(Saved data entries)
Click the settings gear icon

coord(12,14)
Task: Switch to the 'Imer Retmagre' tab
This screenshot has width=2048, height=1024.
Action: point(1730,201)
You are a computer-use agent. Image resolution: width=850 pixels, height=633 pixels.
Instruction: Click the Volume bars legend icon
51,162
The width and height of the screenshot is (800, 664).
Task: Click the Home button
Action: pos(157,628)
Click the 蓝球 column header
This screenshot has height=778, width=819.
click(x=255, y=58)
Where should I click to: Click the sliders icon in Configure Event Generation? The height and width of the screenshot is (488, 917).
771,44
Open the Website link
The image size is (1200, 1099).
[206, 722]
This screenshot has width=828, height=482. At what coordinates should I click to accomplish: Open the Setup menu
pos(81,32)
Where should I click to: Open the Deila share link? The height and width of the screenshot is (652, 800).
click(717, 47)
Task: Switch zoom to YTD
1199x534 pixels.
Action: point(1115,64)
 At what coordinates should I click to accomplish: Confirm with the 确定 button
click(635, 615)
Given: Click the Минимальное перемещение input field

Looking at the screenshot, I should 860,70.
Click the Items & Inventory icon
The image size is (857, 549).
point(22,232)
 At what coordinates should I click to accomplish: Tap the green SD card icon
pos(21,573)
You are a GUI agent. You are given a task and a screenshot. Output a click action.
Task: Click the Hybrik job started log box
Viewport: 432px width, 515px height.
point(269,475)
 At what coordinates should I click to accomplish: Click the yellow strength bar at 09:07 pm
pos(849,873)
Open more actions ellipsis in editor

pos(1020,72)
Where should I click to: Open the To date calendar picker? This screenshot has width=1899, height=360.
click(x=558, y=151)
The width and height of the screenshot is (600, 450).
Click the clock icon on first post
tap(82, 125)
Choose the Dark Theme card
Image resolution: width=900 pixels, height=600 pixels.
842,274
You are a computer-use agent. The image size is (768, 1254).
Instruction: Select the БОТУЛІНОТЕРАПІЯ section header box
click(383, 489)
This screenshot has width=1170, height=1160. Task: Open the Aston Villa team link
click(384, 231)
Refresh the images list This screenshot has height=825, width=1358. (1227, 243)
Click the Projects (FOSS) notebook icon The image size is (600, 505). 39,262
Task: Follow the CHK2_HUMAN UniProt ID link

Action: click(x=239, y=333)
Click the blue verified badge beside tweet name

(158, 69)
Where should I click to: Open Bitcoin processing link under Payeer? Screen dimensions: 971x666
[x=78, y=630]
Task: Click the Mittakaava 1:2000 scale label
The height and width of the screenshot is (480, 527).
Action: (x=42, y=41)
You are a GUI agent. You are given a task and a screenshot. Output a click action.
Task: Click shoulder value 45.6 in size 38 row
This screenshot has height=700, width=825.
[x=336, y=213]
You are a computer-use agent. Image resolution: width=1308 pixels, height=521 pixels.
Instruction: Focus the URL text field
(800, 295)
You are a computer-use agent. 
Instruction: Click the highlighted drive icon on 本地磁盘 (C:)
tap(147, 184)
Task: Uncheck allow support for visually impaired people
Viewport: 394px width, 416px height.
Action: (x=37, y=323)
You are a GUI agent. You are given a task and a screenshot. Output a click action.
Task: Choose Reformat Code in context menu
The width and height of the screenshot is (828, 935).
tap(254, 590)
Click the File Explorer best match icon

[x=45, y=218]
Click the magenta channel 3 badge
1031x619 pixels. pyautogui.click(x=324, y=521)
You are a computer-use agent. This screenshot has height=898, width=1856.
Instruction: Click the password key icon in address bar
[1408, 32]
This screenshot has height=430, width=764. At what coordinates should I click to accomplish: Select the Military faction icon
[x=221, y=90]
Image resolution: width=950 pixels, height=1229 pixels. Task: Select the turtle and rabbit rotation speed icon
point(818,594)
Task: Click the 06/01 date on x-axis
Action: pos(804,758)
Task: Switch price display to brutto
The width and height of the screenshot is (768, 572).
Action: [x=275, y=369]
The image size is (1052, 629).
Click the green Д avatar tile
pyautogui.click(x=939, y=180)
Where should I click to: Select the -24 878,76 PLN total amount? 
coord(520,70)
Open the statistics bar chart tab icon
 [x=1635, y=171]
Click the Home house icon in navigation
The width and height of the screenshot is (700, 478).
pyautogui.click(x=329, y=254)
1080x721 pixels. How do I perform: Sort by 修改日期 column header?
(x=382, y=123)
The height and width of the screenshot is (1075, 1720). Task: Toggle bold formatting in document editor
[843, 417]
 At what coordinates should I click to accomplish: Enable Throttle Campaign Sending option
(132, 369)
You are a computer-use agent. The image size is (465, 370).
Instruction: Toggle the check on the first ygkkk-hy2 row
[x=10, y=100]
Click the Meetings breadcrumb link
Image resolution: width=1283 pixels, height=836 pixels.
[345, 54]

## Task description
Filter the entries above down to the lines that contain "Choose".

## Expected answer
Choose the Dark Theme card
Task: Choose Reformat Code in context menu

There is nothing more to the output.